Wajahnya yang bulat dengan mata yang sedikit sipit. Hidungnya mancung dengan kulit wajah putih bersih, tapi belang karena hari ini disuruh berpanas-panasan oleh kakak kelasnya.

"Lo belum dapet tanda tangan gue kan?" tanya Randu lagi, ketika dia menarik sebuah buku yang dikalungkan oleh Claudia di lehernya.

Randu membukanya sambil tersenyum sinis. "Lo mau gak tanda tangan gue?"

Claudia tentu saja mengangguk penuh harap. Karena setidaknya dia tak usah repot mengejar-ngejar kakak kelasnya yang satu itu.

"Mau, Kak!" serunya semangat.

"Tapi ada syaratnya."

Claudia menelan ludahnya sendiri. Sudah diduga jika akan ada syarat dan ketentuan yang berlaku.
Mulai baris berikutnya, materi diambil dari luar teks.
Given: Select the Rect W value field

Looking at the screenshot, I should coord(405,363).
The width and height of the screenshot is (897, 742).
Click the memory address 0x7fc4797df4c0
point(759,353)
Lagi pula mana ada zaman sekarang apa-apa masih gratis.

"Ap-apa, Kak?" Claudia suaranya terdengar bergetar.

Selain karena takut pada Randu, dia juga tak bisa menatap wajah itu lama-lama. Jujur saja, Randu sangat tampan, berbeda dengan kakak kelas yang lain sebelumnya yang ia masukan dalam golongan "kentang".

Mata bersih dengan tatapan mata yang tajam. Rambut hitam pekat dan lebat, tak seperti kakak kelas lainnya yang diwarnai agak sedikit kecoklatan. Hanya saja omongannya terdengar sinis dan itu membuat Claudia kalang kabut saat ini.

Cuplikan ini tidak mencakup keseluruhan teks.